Tan es así que la Venezuela chavista y la izquierda mexicana se están quedando cada vez más solas. Ancladas en un esquema dictatorial propio de una América Latina que dejó de existir hace 30 o 40 años; que pretenden emular la Cuba de Fidel Castro, cuando hoy la propia Cuba busca abrirse comercialmente para convertirse en un referente económico en la zona del Caribe.
El mismo Nelson Mandela reconoció, ya como presidente de Sudáfrica, que era imposible convertir su país en una réplica del régimen castrista debido a que se trataba de dos realidades incompatibles. “No tardó en comprender —dice el periodista británico John Carlin— que tomar el poder a lo Castro no pasaba de ser un sueño que produciría una larga guerra de guerrillas que daría como consecuencia lo que definió como la paz de los cementerios.”

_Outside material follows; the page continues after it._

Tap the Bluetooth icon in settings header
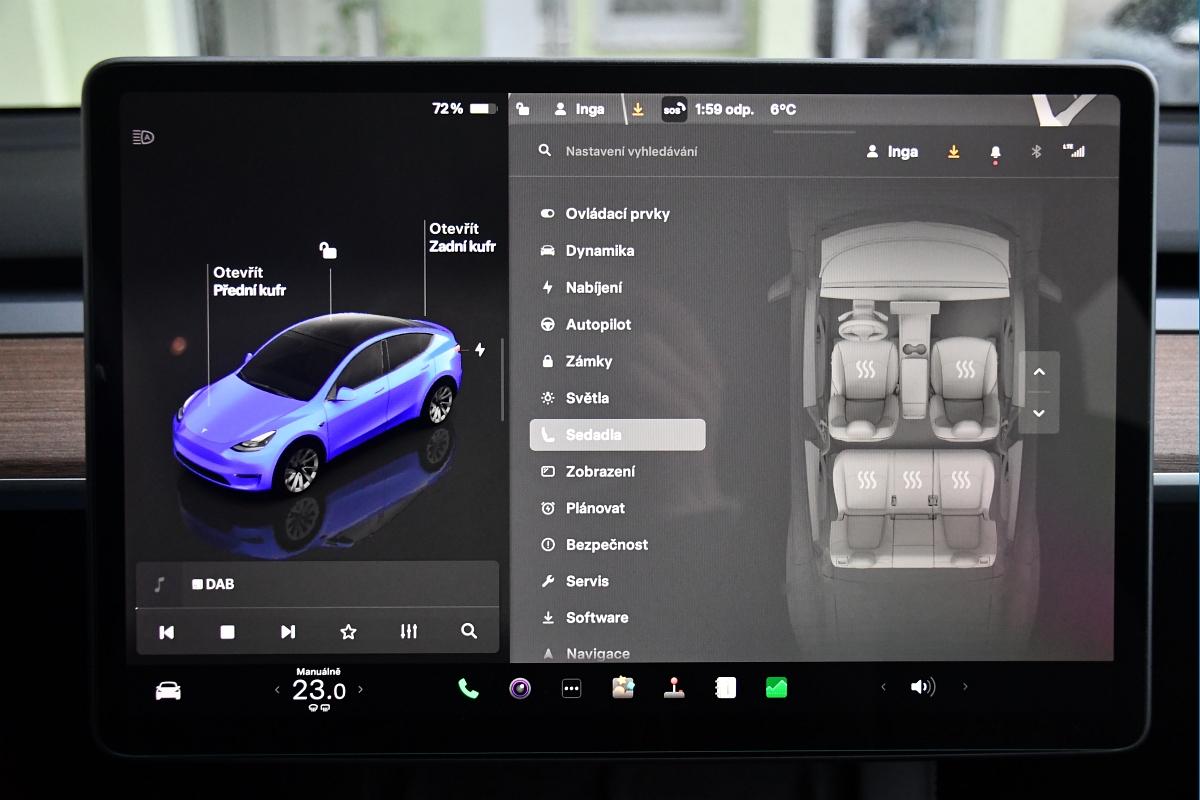 tap(1036, 152)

Y es que a diferencia de lo que está sucediendo en el mundo moderno —más libertades de todo tipo, más derechos humanos conquistados, un mayor intercambio comercial hemisférico y global—, en Venezuela, el presidente Maduro ordena para sus opositores medidas represivas similares a las que aplicaban las dictaduras comunistas y fascistas durante la Guerra Fría.

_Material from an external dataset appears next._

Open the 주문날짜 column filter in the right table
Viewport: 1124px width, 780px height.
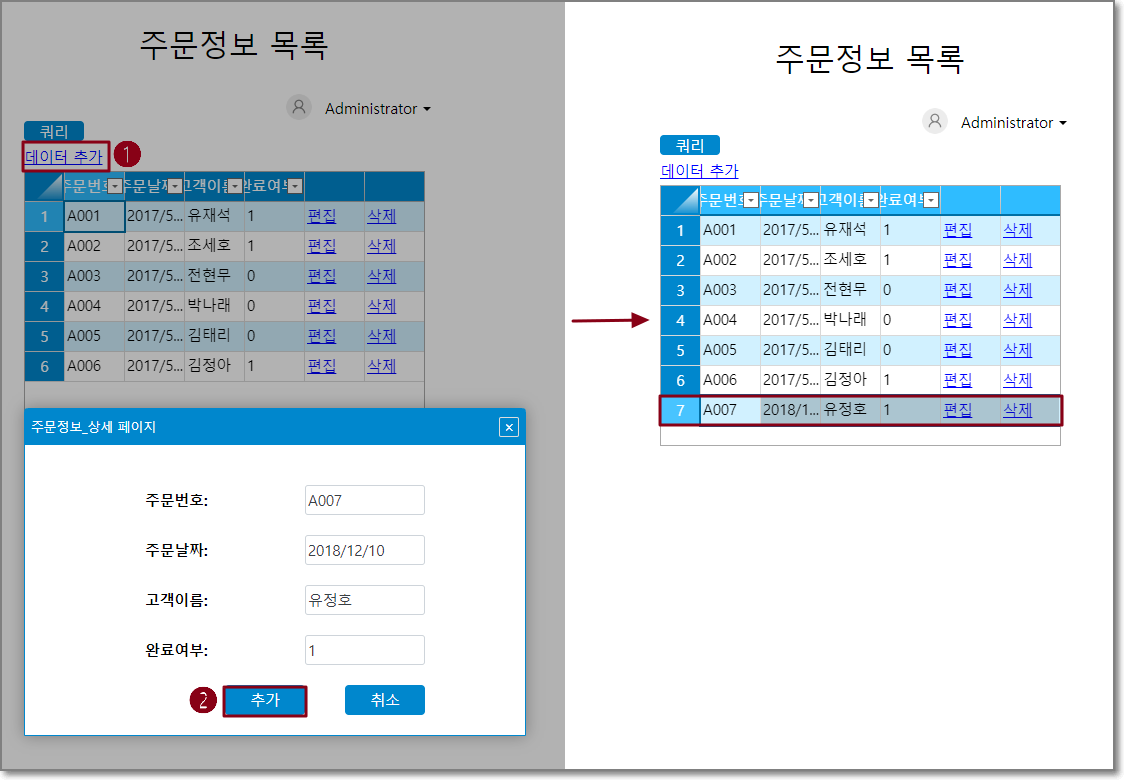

El discurso propagandístico del sucesor de Hugo Chávez y las imágenes donde la policía y el ejército asestan golpes brutales a los jóvenes estudiantes venezolanos, el cierre masivo de medios de comunicación, el encarcelamiento de líderes políticos, la prohibición de tránsito y censura de las libertades, parecen un déjà vu, una fotografía en blanco y negro tomada en los tiempos de Augusto Pinochet.
Toda crisis debe ser una lección sobre lo que no debe hacerse. Sin embargo, en este caso la principal lección debería ser para la izquierda mexicana. Quienes hoy se oponen a la aprobación de las leyes secundarias en materia energética deberían voltear a ver Venezuela. La falta de inversión y diversificación de la industria petrolera, el precio que hoy deben pagar sus habitantes por cada litro de gasolina tienen desfondada la economía de ese país y están llevando al gobierno a una situación insostenible.
La debacle económica que hoy sufre esa nación mucho se explica en haber convertido la industria petrolera en un instrumento de poder político ideológico, más que en una palanca de desarrollo económico. Un pensamiento sectario le impidió al gobierno adelantarse a las consecuencias que tendría para la economía venezolana el boom petrolero que experimenta Estados Unidos desde 2008.
Pero en Venezuela no sólo está en crisis un gobierno, sino el modelo de una izquierda rebasada por la realidad, cerrada cuando el mundo es abierto; fanática cuando hoy se impone la libertad de pensamiento; represiva cuando ya no existen los campos de concentración ni los gulags. Un tipo de modelo en extinción que pone en entredicho las fórmulas defendidas por la izquierda mexicana.